= Task =
Copy the data exactly.

(Saved data entries)
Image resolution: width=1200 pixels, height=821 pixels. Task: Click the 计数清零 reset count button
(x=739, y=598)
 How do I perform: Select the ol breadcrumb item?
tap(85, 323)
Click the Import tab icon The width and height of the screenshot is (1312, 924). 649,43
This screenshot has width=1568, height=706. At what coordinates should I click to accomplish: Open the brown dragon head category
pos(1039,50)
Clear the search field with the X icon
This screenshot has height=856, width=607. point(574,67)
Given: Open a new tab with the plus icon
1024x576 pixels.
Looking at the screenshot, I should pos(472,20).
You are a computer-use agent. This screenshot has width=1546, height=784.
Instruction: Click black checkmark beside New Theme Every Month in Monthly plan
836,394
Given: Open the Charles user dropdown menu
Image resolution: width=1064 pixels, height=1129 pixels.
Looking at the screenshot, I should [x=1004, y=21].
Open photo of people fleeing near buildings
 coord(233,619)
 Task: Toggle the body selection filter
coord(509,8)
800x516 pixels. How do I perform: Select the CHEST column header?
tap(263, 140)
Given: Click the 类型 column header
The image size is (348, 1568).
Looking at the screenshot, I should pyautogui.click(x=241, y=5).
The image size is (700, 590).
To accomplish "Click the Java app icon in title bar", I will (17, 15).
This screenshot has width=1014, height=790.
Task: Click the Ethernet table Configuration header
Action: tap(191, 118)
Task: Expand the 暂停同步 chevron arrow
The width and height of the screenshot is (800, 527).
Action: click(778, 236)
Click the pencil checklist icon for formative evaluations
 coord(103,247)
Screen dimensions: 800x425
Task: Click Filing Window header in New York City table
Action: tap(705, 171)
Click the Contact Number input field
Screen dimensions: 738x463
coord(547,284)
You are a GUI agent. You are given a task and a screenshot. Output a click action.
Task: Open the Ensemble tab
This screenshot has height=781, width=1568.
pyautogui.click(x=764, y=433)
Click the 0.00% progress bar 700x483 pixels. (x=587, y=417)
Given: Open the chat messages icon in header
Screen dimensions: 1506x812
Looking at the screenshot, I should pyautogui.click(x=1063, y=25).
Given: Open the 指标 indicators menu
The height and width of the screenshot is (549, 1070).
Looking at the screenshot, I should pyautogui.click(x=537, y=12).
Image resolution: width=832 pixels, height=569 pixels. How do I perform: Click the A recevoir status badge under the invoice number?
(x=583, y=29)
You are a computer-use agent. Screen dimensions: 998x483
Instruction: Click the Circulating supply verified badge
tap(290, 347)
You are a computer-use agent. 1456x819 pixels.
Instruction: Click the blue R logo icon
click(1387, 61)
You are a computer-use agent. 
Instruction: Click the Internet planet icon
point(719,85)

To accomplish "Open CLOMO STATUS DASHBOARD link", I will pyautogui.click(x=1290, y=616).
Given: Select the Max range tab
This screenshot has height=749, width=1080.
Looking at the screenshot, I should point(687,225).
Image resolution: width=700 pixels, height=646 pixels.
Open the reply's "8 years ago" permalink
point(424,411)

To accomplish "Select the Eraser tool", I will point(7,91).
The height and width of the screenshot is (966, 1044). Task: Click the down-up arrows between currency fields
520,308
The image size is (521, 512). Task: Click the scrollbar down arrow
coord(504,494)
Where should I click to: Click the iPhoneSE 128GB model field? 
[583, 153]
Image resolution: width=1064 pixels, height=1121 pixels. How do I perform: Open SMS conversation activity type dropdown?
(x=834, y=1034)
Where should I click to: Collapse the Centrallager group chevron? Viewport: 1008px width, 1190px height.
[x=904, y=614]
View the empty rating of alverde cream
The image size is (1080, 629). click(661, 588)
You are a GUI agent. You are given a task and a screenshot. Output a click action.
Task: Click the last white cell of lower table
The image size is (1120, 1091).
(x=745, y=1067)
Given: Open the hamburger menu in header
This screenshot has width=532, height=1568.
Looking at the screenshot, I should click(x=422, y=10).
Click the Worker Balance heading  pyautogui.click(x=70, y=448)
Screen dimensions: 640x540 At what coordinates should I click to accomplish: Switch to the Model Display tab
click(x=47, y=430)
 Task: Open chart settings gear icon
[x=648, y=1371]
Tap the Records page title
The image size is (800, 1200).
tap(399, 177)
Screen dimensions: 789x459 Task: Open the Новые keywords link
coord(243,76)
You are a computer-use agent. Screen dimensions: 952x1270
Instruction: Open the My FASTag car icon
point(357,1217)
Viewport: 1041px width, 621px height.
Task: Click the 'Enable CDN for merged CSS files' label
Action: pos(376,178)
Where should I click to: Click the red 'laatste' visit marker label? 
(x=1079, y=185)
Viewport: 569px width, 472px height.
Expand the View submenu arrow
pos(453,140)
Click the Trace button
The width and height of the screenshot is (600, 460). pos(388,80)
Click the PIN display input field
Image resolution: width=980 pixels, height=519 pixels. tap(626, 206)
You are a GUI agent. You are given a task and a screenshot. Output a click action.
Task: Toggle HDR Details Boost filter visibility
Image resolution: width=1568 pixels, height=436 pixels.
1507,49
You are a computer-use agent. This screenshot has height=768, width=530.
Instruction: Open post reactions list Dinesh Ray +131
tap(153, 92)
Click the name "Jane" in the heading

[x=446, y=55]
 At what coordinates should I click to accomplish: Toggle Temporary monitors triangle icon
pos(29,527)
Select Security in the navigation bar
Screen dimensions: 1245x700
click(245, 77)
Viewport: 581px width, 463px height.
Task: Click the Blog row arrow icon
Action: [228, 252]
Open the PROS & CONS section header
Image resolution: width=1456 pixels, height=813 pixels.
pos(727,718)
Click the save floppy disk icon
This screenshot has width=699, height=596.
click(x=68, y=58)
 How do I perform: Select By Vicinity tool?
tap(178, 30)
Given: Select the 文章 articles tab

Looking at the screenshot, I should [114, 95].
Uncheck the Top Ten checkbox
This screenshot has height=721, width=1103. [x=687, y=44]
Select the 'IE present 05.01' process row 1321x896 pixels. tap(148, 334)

= Response area =
Image resolution: width=1200 pixels, height=821 pixels. Task: Click the 计数清零 reset count button
(x=739, y=598)
 How do I perform: Select the ol breadcrumb item?
tap(85, 323)
Click the Import tab icon The width and height of the screenshot is (1312, 924). 649,43
This screenshot has width=1568, height=706. At what coordinates should I click to accomplish: Open the brown dragon head category
pos(1039,50)
Clear the search field with the X icon
This screenshot has height=856, width=607. point(574,67)
Given: Open a new tab with the plus icon
1024x576 pixels.
Looking at the screenshot, I should pos(472,20).
You are a computer-use agent. This screenshot has width=1546, height=784.
Instruction: Click black checkmark beside New Theme Every Month in Monthly plan
836,394
Given: Open the Charles user dropdown menu
Image resolution: width=1064 pixels, height=1129 pixels.
Looking at the screenshot, I should [x=1004, y=21].
Open photo of people fleeing near buildings
 coord(233,619)
 Task: Toggle the body selection filter
coord(509,8)
800x516 pixels. How do I perform: Select the CHEST column header?
tap(263, 140)
Given: Click the 类型 column header
The image size is (348, 1568).
Looking at the screenshot, I should pyautogui.click(x=241, y=5).
The image size is (700, 590).
To accomplish "Click the Java app icon in title bar", I will (17, 15).
This screenshot has width=1014, height=790.
Task: Click the Ethernet table Configuration header
Action: tap(191, 118)
Task: Expand the 暂停同步 chevron arrow
The width and height of the screenshot is (800, 527).
Action: click(778, 236)
Click the pencil checklist icon for formative evaluations
 coord(103,247)
Screen dimensions: 800x425
Task: Click Filing Window header in New York City table
Action: tap(705, 171)
Click the Contact Number input field
Screen dimensions: 738x463
coord(547,284)
You are a GUI agent. You are given a task and a screenshot. Output a click action.
Task: Open the Ensemble tab
This screenshot has height=781, width=1568.
pyautogui.click(x=764, y=433)
Click the 0.00% progress bar 700x483 pixels. (x=587, y=417)
Given: Open the chat messages icon in header
Screen dimensions: 1506x812
Looking at the screenshot, I should pyautogui.click(x=1063, y=25).
Given: Open the 指标 indicators menu
The height and width of the screenshot is (549, 1070).
Looking at the screenshot, I should pyautogui.click(x=537, y=12).
Image resolution: width=832 pixels, height=569 pixels. How do I perform: Click the A recevoir status badge under the invoice number?
(x=583, y=29)
You are a computer-use agent. Screen dimensions: 998x483
Instruction: Click the Circulating supply verified badge
tap(290, 347)
You are a computer-use agent. 1456x819 pixels.
Instruction: Click the blue R logo icon
click(1387, 61)
You are a computer-use agent. 
Instruction: Click the Internet planet icon
point(719,85)

To accomplish "Open CLOMO STATUS DASHBOARD link", I will pyautogui.click(x=1290, y=616).
Given: Select the Max range tab
This screenshot has height=749, width=1080.
Looking at the screenshot, I should point(687,225).
Image resolution: width=700 pixels, height=646 pixels.
Open the reply's "8 years ago" permalink
point(424,411)

To accomplish "Select the Eraser tool", I will point(7,91).
The height and width of the screenshot is (966, 1044). Task: Click the down-up arrows between currency fields
520,308
The image size is (521, 512). Task: Click the scrollbar down arrow
coord(504,494)
Where should I click to: Click the iPhoneSE 128GB model field? 
[583, 153]
Image resolution: width=1064 pixels, height=1121 pixels. How do I perform: Open SMS conversation activity type dropdown?
(x=834, y=1034)
Where should I click to: Collapse the Centrallager group chevron? Viewport: 1008px width, 1190px height.
[x=904, y=614]
View the empty rating of alverde cream
The image size is (1080, 629). click(661, 588)
You are a GUI agent. You are given a task and a screenshot. Output a click action.
Task: Click the last white cell of lower table
The image size is (1120, 1091).
(x=745, y=1067)
Given: Open the hamburger menu in header
This screenshot has width=532, height=1568.
Looking at the screenshot, I should click(x=422, y=10).
Click the Worker Balance heading  pyautogui.click(x=70, y=448)
Screen dimensions: 640x540 At what coordinates should I click to accomplish: Switch to the Model Display tab
click(x=47, y=430)
 Task: Open chart settings gear icon
[x=648, y=1371]
Tap the Records page title
The image size is (800, 1200).
tap(399, 177)
Screen dimensions: 789x459 Task: Open the Новые keywords link
coord(243,76)
You are a computer-use agent. Screen dimensions: 952x1270
Instruction: Open the My FASTag car icon
point(357,1217)
Viewport: 1041px width, 621px height.
Task: Click the 'Enable CDN for merged CSS files' label
Action: pos(376,178)
Where should I click to: Click the red 'laatste' visit marker label? 
(x=1079, y=185)
Viewport: 569px width, 472px height.
Expand the View submenu arrow
pos(453,140)
Click the Trace button
The width and height of the screenshot is (600, 460). pos(388,80)
Click the PIN display input field
Image resolution: width=980 pixels, height=519 pixels. tap(626, 206)
You are a GUI agent. You are given a task and a screenshot. Output a click action.
Task: Toggle HDR Details Boost filter visibility
Image resolution: width=1568 pixels, height=436 pixels.
1507,49
You are a computer-use agent. This screenshot has height=768, width=530.
Instruction: Open post reactions list Dinesh Ray +131
tap(153, 92)
Click the name "Jane" in the heading

[x=446, y=55]
 At what coordinates should I click to accomplish: Toggle Temporary monitors triangle icon
pos(29,527)
Select Security in the navigation bar
Screen dimensions: 1245x700
click(245, 77)
Viewport: 581px width, 463px height.
Task: Click the Blog row arrow icon
Action: [228, 252]
Open the PROS & CONS section header
Image resolution: width=1456 pixels, height=813 pixels.
pos(727,718)
Click the save floppy disk icon
This screenshot has width=699, height=596.
click(x=68, y=58)
 How do I perform: Select By Vicinity tool?
tap(178, 30)
Given: Select the 文章 articles tab

Looking at the screenshot, I should [114, 95].
Uncheck the Top Ten checkbox
This screenshot has height=721, width=1103. [x=687, y=44]
Select the 'IE present 05.01' process row 1321x896 pixels. tap(148, 334)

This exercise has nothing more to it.